If Ronald’s calculations were correct, then Lucinda Durand was less than eighty-seven steps away from certain heartbreak. He cradled Purcell in his arms and hurried down the embankment. With each passing second, Lucinda Durand drew closer. The sight of Ronald holding her dead sweetheart was sure to invite the kind of blood-cursing recrimination he preferred to avoid. Though a weaker man might have hurled the dead cat over old Catawba Bridge, Ronald believed that all creatures deserved a proper burial and a respectful send-off to the hereafter.

Ronald spied a moist mound of earth in the shadow of a rotting oak tree, but there was no time to dig a shallow grave. He tucked Purcell behind a small patch of wild flowers and took cover in the underbrush.

Slow deliberate footsteps pressed against the planks above his head. But the footfalls stopped short when they should have kept going.

In the discomfiting stillness, Ronald snuck a peek at Purcell. A flash of white paw shown bright against the deep green stalks of the flowering weeds. Purcell’s corpus had been discovered.

Lucinda scrambled down the embankment and inspected Purcell while Ronald resumed counting the curls on Lucinda’s head. He got as high as forty-three this time before he lost his balance and exposed his hiding place.

Now Ronald kept running towards the horizon. If he made it home alive, he’d say three prayers at bedtime and sleep with two Bibles under his pillow. Tomorrow was Friday. No doubt Lucinda would approach him about this Purcell business at recess. He dreaded facing her and discussing the deceased partly because the letter “P” was a peculiarly troublesome sound to make.

Alone in his room, Ronald practiced saying the name again and again.

“P-P-Purcell Hargrove. P-P-Purcell Hargrove.” That night he drifted off to sleep with the late tomcat’s name still skittering across his lips.

***

“Two-hundred-and-twenty-six,” Ronald whispered. “Two-hundred-and—”

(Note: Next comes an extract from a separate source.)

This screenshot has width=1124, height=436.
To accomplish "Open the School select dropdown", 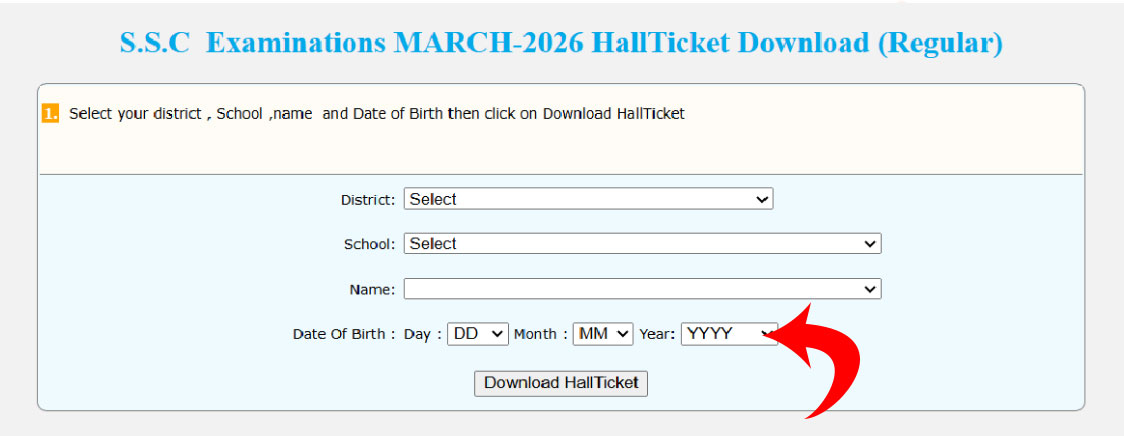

“Did you kill him?” Lucinda asked.

Ronald shook his head and backed away. She had watched him standing near the jungle gym all by his lonesome since the beginning of recess. While the other children swung from the monkey bars, Ronald stared up at the brick wall of the school as if in a trance.

“I know it was you in those bushes yesterday,” she said. “You’re counting now just like you were back then.”

At this last observation, Ronald inhaled down to his tailbone and puffed out his cheeks for good measure. Lucinda inched closer.

“You know who killed him?” she asked.

Ronald, all puffy-cheeked and red-faced, shook his head. The two had attracted the attention of a small pack of children. Whispered taunts of “Ron-Ron-Ronald” whipped through the crowd, and Ronald’s eyeballs followed each echo. Lucinda leaned up next to Ronald’s ear.

“I’m gonna find out what happened to Purcell,” she whispered. “And if there’s any blood on your hands, you’ll be the sorriest boy in all of Alyssum.”

Mr. Hagan, the gym teacher, rang the bell to end recess. The other children dragged themselves away from the playground drama with curious stares and murmurs.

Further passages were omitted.